当科スタッフ、若林邦伸医師が共同研究された「RPTPα Phosphatase Activity Is Allosterically Regulated by the Membrane-Distal Catalytic Domain.」が、本年4月発表のBiological Chemistryに掲載されました!!
下記リンクよりご覧いただけます!!
https://pubmed.ncbi.nlm.nih.gov/32139509/?from_term=RPTP%CE%B1+Phosphatase+Activity+Is+Allosterically+Regulated+by+the+Membrane-Distal+Catalytic+Domain+&from_pos=1
下記は本文の要約です!!
受容体型プロテインチロシンホスファターゼ(RPTP)の一つであるRPTPαはSRCキナーゼを活性化する重要な調節因子として働き、癌細胞や肺線維症、関節炎の病態に関与している。RPTPの構造は細胞外領域、細胞膜貫通領域、D1(膜近位)およびD2(膜遠位)の2つの細胞内触媒ドメインで構成されている。そしてD2ドメインがRPTPαの主な調節機能をもつ考えられている。しかしRPTPα含めRPRPのD2ドメインの調節モデルは確立されていない。
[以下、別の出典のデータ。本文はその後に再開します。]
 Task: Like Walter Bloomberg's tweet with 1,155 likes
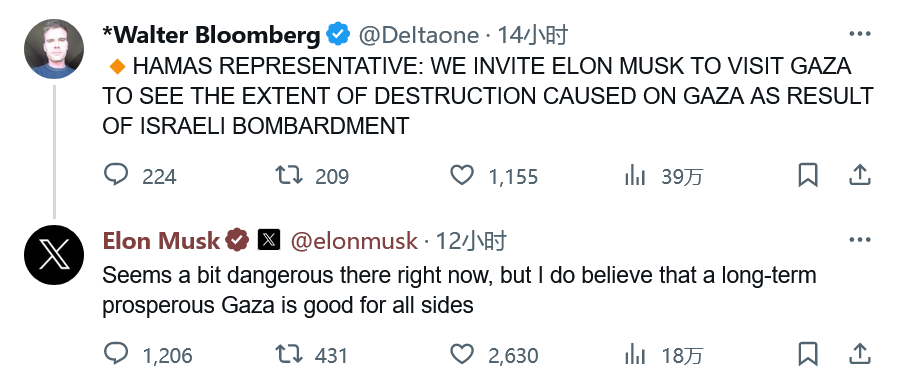tap(462, 175)
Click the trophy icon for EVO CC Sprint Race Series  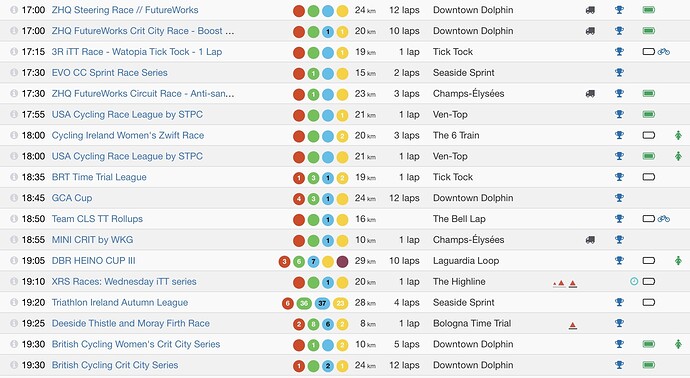(x=619, y=73)
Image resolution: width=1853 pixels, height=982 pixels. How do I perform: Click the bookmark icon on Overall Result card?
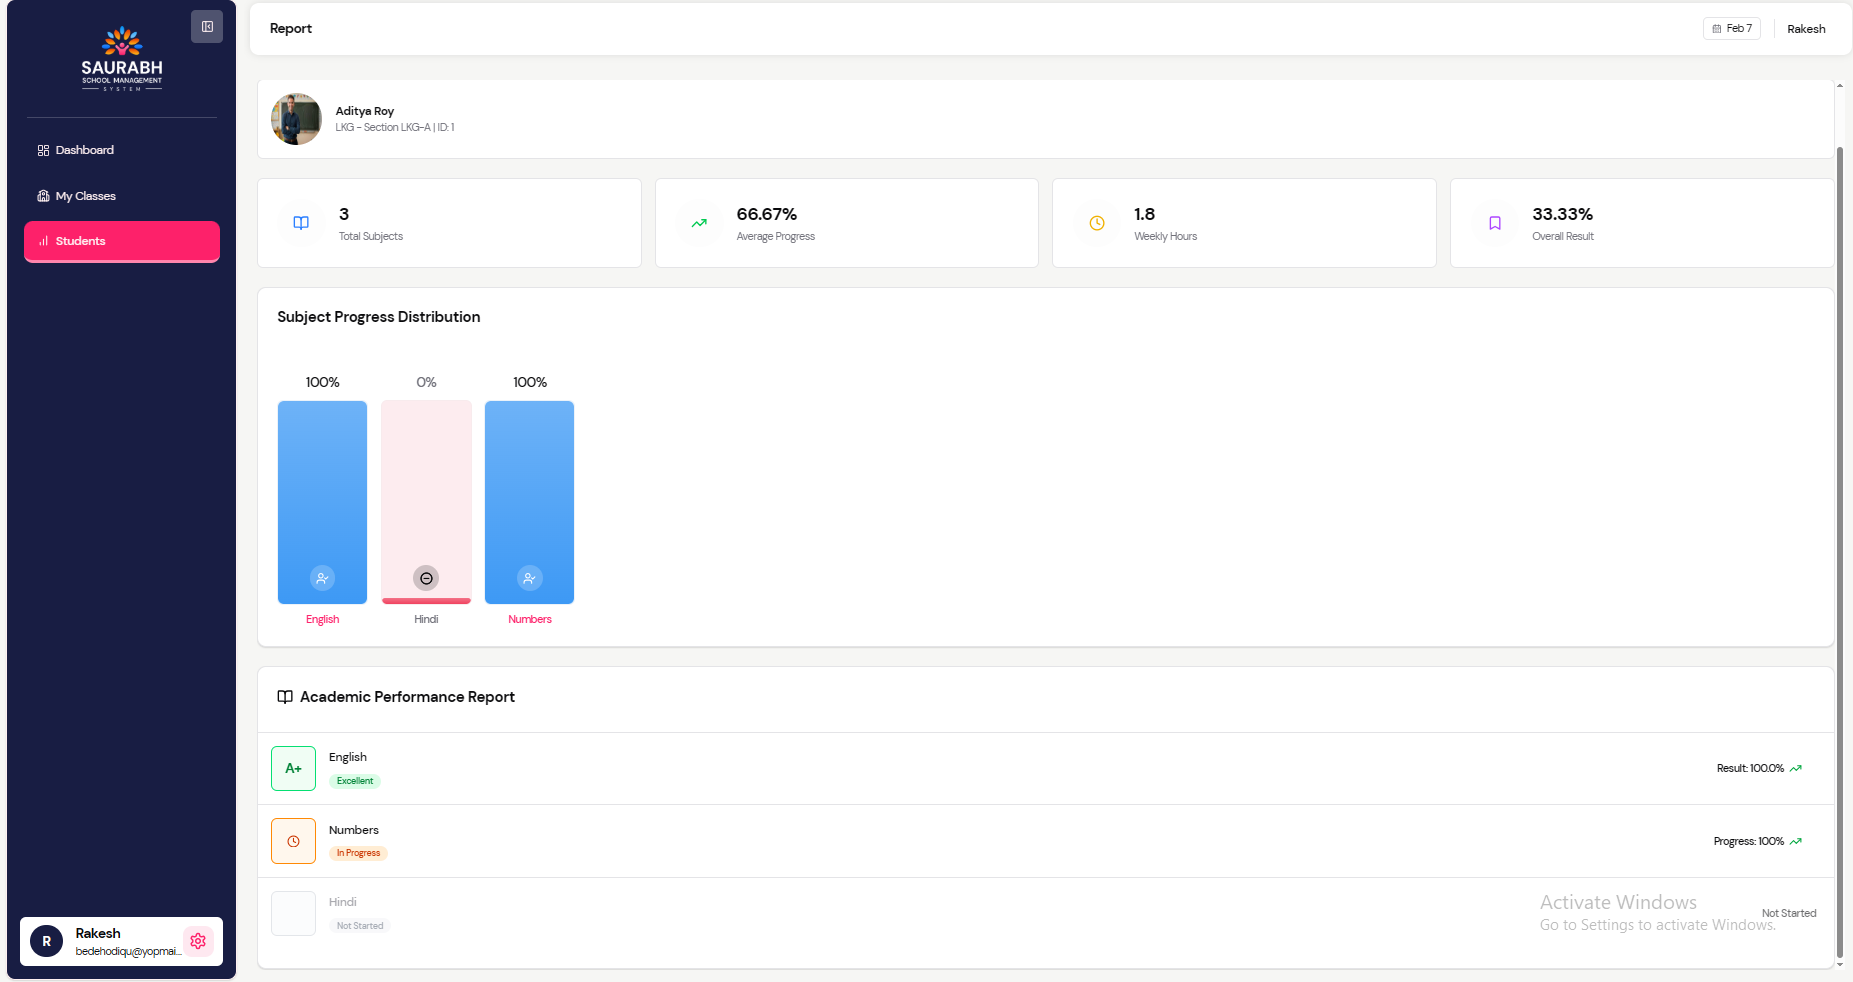coord(1495,223)
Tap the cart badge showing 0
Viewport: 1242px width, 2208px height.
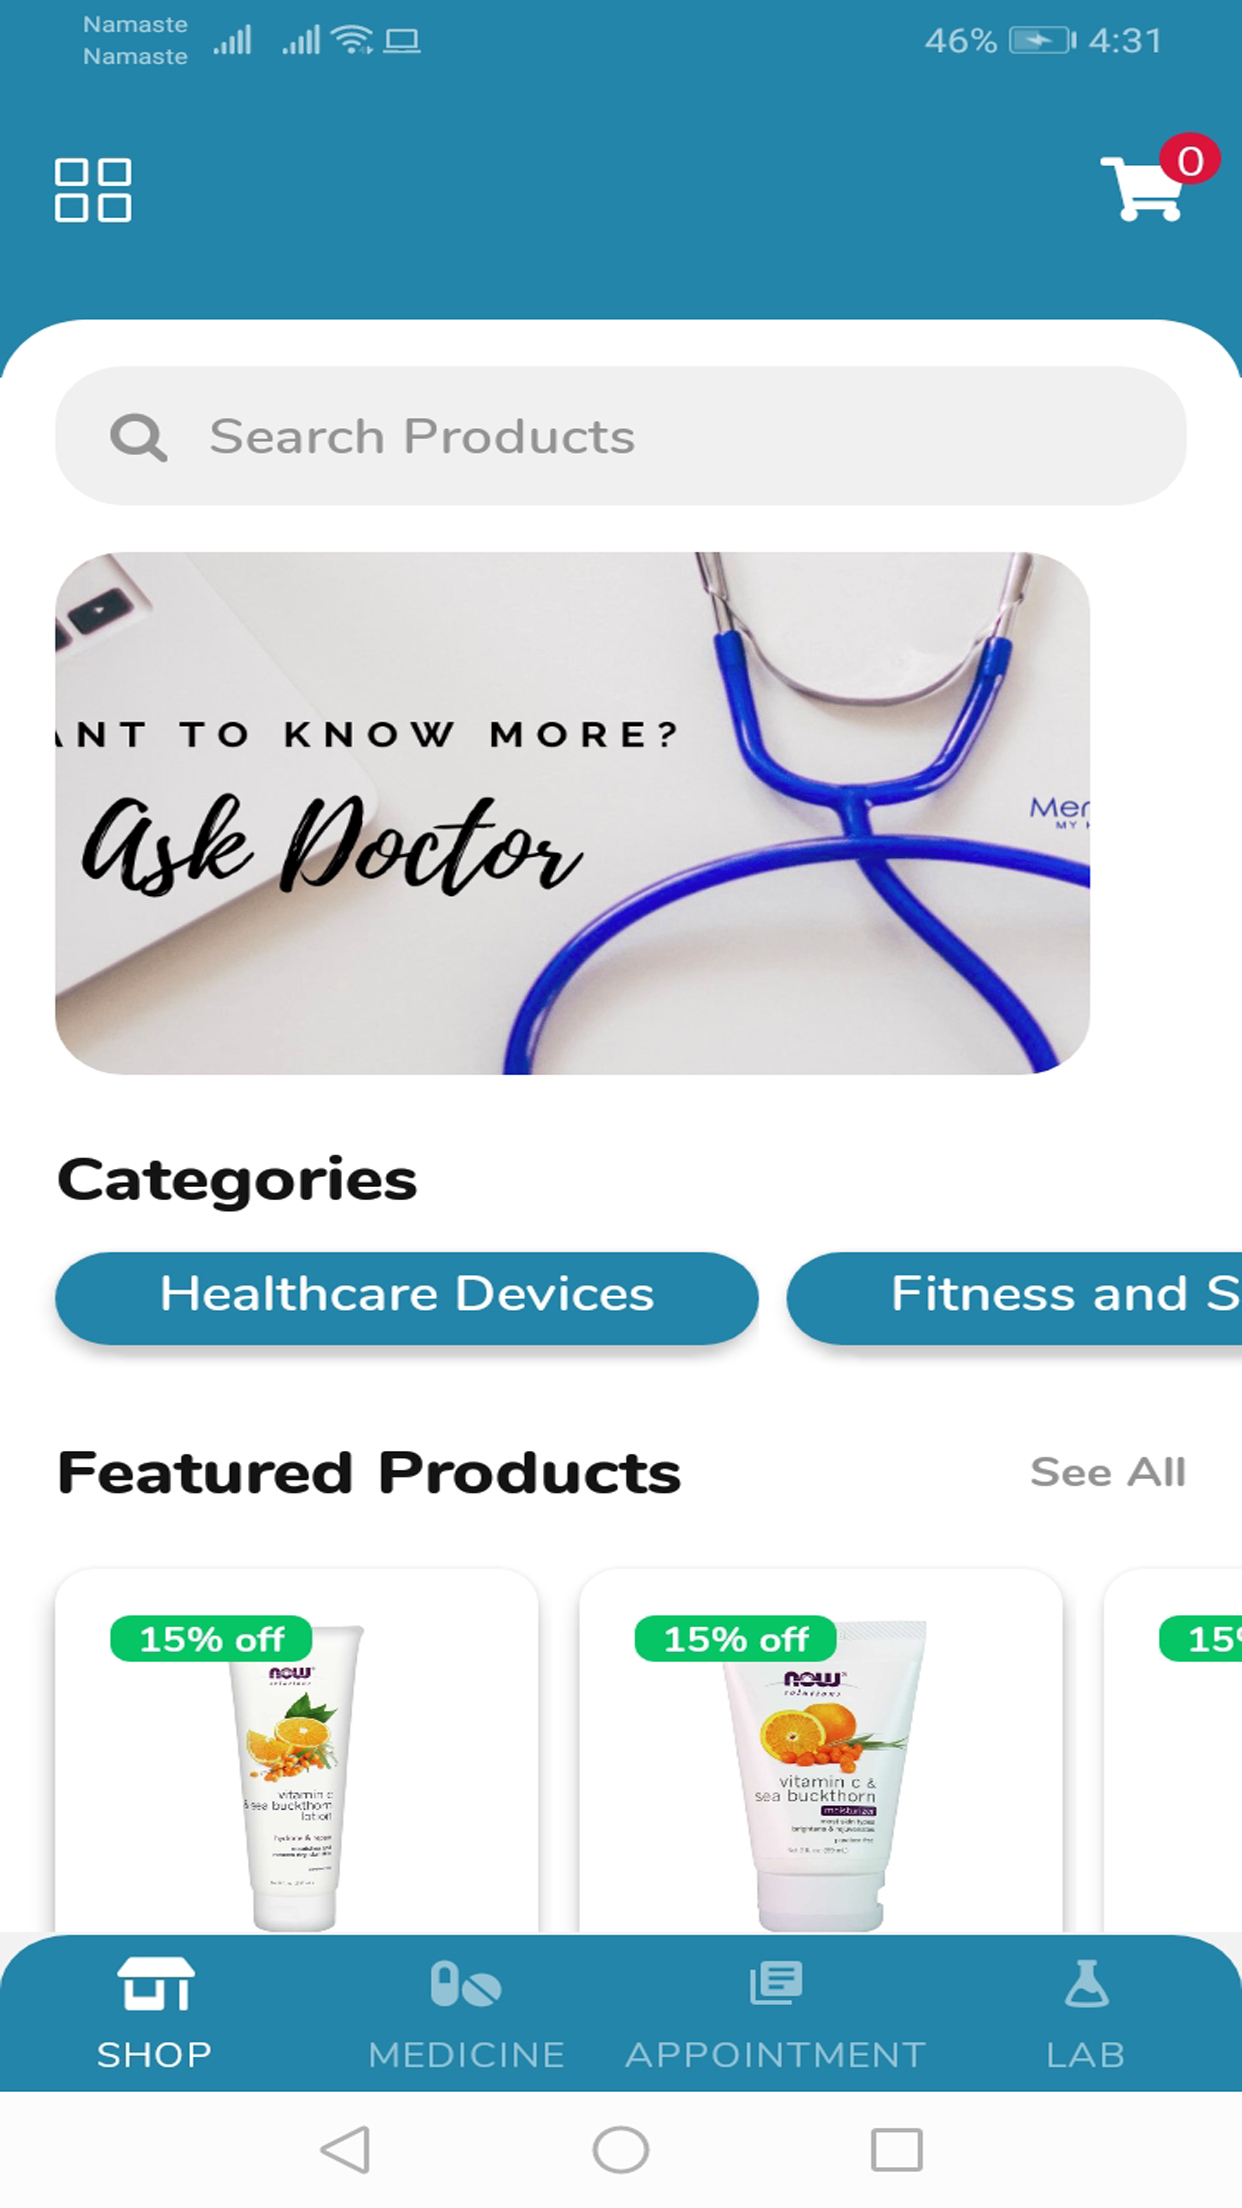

この研究ではD1とD2を含むRPRPαの細胞内領域の結晶構造を解析し、D2がD1活性をアロステリックに阻害することを明らかにする。D2ドメインのないRPTPαバリアントとD1/D2間のインターフェイス変異分析を用いることで、D2ドメインがRTPRαのホスファターゼ活性を阻害すること示し、D2の阻害効果を媒介する405PFTP408モチーフを特定した。 HEK293T細胞においてF406A/T407A RPTPα変異体(Phe406とThr407をそれぞれAlaで置き換え)を過剰発現させるとSRC活性化は増強された。これらの結果はRPTPαのD2ドメインが細胞内シグナル伝達を調節しているという我々の仮説を支持した。RPTPのアロステリック阻害剤の開発への関心は高まっているが、RPTPの検証されたアロスティック部位の情報は不足している。この研究結果は、RPTP-D2ドメインの調節機能を明らかにするだけでなくRPRPαを含むRPTPをターゲットとするケミカルプローブの発見に役立つ可能性のある結果である。